Reproduce exactly, and only, the lines below from the one containing "This screenshot has width=2280, height=1290." through the one containing "Click Bearbeiten for".
- - - -
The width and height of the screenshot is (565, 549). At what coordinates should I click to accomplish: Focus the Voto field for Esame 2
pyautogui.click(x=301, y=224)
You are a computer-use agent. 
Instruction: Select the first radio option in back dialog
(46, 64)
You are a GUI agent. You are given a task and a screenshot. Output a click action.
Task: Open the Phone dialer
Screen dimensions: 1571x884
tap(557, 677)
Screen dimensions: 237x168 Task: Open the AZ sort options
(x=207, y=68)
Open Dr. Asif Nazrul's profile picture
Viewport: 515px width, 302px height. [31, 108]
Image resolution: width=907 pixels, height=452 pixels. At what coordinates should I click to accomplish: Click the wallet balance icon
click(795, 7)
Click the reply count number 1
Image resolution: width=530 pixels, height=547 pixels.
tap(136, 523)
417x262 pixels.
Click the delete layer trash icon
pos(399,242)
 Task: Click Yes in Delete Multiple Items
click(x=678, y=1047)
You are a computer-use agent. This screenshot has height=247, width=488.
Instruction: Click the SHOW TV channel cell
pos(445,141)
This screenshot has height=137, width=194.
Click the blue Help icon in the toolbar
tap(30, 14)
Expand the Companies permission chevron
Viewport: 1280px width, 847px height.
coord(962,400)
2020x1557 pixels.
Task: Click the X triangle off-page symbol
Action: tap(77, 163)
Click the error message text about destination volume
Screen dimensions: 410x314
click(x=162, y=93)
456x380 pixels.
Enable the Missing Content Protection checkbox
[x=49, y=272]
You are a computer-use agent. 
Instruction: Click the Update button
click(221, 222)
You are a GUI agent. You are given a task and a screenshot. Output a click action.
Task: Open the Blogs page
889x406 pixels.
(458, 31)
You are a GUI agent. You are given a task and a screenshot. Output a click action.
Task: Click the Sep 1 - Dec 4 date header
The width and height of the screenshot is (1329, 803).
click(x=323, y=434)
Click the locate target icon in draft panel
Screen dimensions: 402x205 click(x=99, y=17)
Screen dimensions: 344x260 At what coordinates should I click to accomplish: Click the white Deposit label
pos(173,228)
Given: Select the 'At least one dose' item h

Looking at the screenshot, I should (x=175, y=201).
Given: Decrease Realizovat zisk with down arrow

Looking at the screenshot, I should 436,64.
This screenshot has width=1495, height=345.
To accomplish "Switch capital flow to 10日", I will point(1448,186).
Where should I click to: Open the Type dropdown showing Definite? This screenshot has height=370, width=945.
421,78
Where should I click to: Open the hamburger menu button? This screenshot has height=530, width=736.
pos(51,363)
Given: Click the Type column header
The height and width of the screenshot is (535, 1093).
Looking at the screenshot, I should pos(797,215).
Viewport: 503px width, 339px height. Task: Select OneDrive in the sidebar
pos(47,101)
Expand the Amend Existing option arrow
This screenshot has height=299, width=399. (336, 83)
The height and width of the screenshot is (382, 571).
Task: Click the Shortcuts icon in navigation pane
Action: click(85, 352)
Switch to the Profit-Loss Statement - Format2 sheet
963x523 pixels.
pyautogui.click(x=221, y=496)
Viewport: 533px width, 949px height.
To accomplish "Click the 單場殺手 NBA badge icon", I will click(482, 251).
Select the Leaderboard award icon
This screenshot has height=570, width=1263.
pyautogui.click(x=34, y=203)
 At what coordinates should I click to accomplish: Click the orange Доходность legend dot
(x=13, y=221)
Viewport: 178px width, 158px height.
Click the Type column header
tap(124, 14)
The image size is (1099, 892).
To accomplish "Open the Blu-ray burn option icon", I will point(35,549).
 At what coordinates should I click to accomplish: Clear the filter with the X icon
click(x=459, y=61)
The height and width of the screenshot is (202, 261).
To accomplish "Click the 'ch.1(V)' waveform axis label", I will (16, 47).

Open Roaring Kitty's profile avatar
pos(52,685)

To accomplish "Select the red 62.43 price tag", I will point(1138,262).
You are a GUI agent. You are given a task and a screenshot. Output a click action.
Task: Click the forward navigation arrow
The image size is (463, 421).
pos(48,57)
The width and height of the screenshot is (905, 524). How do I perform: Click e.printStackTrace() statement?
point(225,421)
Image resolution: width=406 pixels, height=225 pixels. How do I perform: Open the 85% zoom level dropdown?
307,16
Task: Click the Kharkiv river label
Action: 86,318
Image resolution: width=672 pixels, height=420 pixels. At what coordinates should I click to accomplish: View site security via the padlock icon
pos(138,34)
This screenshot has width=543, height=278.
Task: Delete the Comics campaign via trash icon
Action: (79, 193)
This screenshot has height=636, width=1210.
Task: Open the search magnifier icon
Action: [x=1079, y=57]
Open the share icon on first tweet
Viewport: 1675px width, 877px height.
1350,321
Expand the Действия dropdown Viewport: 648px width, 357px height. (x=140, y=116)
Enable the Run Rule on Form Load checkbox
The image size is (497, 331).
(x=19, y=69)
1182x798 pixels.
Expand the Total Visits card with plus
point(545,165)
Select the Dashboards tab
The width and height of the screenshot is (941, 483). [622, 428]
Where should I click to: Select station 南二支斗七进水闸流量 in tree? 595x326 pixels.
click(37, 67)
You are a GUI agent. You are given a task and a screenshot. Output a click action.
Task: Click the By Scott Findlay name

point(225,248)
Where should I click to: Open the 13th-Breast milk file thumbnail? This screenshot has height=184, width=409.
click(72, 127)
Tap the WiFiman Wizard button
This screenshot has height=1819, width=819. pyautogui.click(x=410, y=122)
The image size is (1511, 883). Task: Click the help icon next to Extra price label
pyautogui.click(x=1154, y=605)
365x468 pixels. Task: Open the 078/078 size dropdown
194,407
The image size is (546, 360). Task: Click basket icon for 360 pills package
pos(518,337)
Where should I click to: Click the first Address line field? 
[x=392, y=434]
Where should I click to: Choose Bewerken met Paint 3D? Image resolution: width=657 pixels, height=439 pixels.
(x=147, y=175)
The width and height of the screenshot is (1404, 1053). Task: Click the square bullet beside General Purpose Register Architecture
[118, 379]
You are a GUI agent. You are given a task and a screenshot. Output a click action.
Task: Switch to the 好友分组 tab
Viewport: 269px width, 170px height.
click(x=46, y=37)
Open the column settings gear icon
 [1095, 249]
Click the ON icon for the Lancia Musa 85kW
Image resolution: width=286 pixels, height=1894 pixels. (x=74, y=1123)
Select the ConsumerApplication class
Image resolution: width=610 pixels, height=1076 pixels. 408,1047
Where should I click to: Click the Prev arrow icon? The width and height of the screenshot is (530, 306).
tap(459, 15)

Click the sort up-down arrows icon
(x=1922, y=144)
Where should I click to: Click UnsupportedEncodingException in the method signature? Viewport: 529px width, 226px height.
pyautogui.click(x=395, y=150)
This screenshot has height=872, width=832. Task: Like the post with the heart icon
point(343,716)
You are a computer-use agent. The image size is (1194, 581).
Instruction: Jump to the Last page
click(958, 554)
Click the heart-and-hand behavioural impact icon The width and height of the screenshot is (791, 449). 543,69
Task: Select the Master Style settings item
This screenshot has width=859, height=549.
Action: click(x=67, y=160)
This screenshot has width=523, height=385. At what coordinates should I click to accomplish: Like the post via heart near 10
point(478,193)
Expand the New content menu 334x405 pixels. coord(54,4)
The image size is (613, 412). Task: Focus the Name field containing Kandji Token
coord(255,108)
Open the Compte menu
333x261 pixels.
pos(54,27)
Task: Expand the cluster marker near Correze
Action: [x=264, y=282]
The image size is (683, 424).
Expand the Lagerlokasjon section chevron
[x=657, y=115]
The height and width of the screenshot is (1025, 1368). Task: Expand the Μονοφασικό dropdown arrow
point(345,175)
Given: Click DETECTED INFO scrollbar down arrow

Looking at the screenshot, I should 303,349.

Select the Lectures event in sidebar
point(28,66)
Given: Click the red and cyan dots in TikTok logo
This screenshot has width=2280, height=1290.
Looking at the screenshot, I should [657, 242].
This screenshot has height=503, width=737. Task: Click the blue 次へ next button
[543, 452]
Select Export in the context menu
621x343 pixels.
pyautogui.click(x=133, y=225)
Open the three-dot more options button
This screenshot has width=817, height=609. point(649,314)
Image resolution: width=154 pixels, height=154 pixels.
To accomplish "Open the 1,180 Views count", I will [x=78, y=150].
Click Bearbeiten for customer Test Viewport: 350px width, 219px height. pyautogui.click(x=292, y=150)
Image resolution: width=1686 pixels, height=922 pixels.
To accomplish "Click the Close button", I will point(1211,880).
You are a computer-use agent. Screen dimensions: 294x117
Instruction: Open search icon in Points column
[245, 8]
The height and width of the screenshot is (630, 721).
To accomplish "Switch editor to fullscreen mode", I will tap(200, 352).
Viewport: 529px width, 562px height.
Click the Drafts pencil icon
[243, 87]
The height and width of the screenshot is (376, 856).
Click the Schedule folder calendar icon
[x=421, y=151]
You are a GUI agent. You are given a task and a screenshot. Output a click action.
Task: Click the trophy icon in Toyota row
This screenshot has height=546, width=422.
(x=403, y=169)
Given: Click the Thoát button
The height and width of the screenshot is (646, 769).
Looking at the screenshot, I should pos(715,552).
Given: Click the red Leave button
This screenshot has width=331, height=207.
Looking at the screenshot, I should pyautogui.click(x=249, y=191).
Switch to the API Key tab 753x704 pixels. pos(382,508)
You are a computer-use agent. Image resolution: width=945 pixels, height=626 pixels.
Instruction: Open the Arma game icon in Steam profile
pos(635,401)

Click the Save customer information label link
- - - -
Solved problem ->
This screenshot has width=2280, height=1290.
Looking at the screenshot, I should [657, 242].
This screenshot has height=503, width=737. Task: Click the blue 次へ next button
[543, 452]
Select Export in the context menu
621x343 pixels.
pyautogui.click(x=133, y=225)
Open the three-dot more options button
This screenshot has width=817, height=609. point(649,314)
Image resolution: width=154 pixels, height=154 pixels.
To accomplish "Open the 1,180 Views count", I will [x=78, y=150].
Click Bearbeiten for customer Test Viewport: 350px width, 219px height. pyautogui.click(x=292, y=150)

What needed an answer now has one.